The National Atheist Party voted last week to change its name to the “Secular Party of America.” The decision was ratified by 76 percent of election voters, and followed months of parliamentary procedure and two days of voting.
In a statement online, the self-described “progressive secular political group” explained that the decision will make the party more inclusive, and ultimately more politically viable. The decision has been praised by secular leaders worldwide, with whom the National Atheist Party hopes to “make a worldwide network of secular organizations.”
But before it can move on its supranational initiative, the party may need to focus first on cleaning shop here at home. Founded in 2011 as the “Freethought Party,” the NAP only claims to represent 3,100 people nationwide, and the group has been far less successful than some of its secular rivals, such as the “Secular Coalition for America,” which represents dozens of smaller secular, humanist, and atheist organizations.
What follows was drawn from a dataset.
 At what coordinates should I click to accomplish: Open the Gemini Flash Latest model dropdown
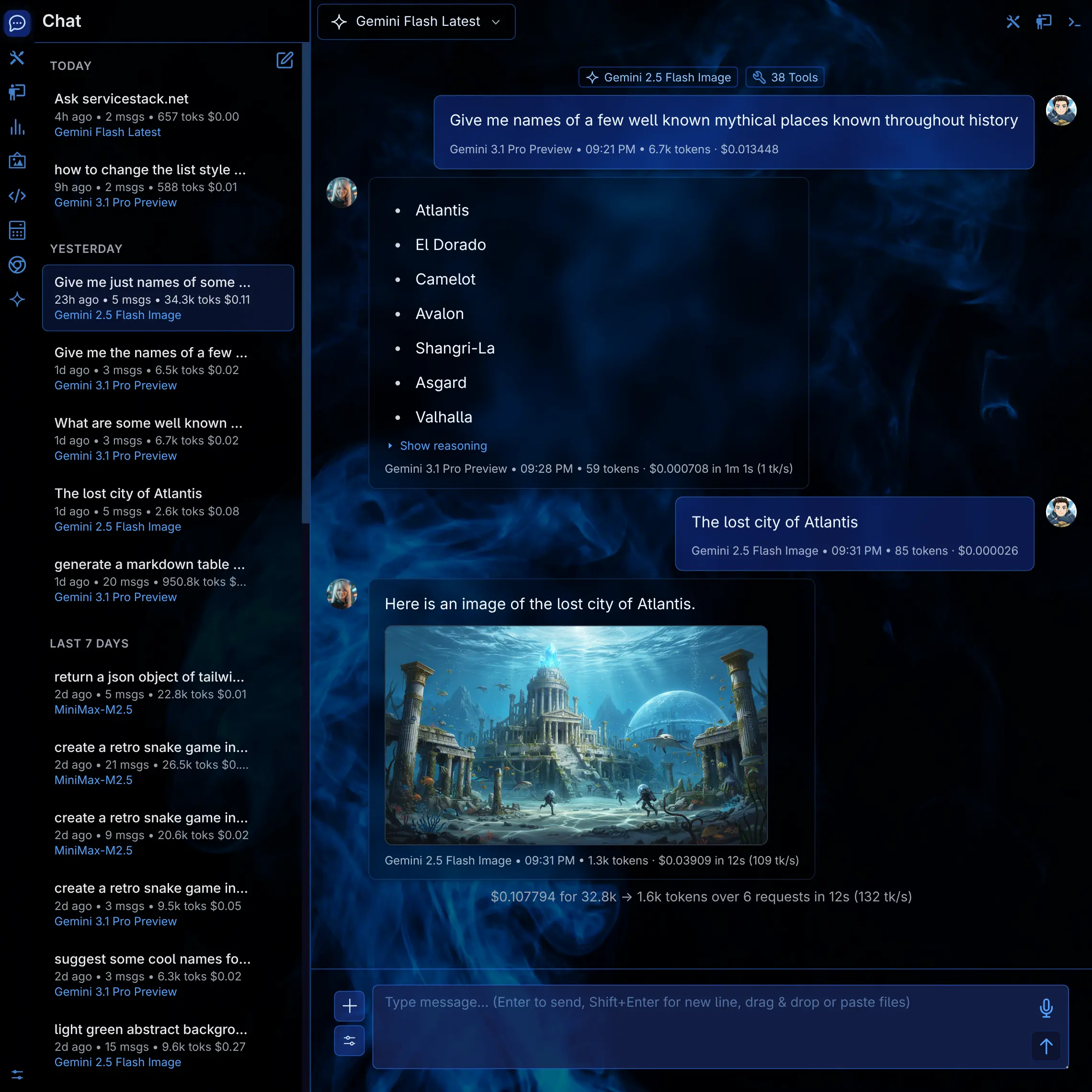[x=416, y=22]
The NAP has also faced significant internal problems. Last year, the party cancelled its annual national convention because of a lack of funding, and in March, president and co-founder Troy Boyle resigned, citing “an increasing lack of cooperation by the Executive Board” — an ironic turn of events for a party whose motto is “From Diversity and Reason, Unity.”
Boyle, who was apparently completing law school and writing a comic-book series while running the party, will now have more time to focus on his “two careers of Law and Comics,” and a new job with the Department of Homeland Security.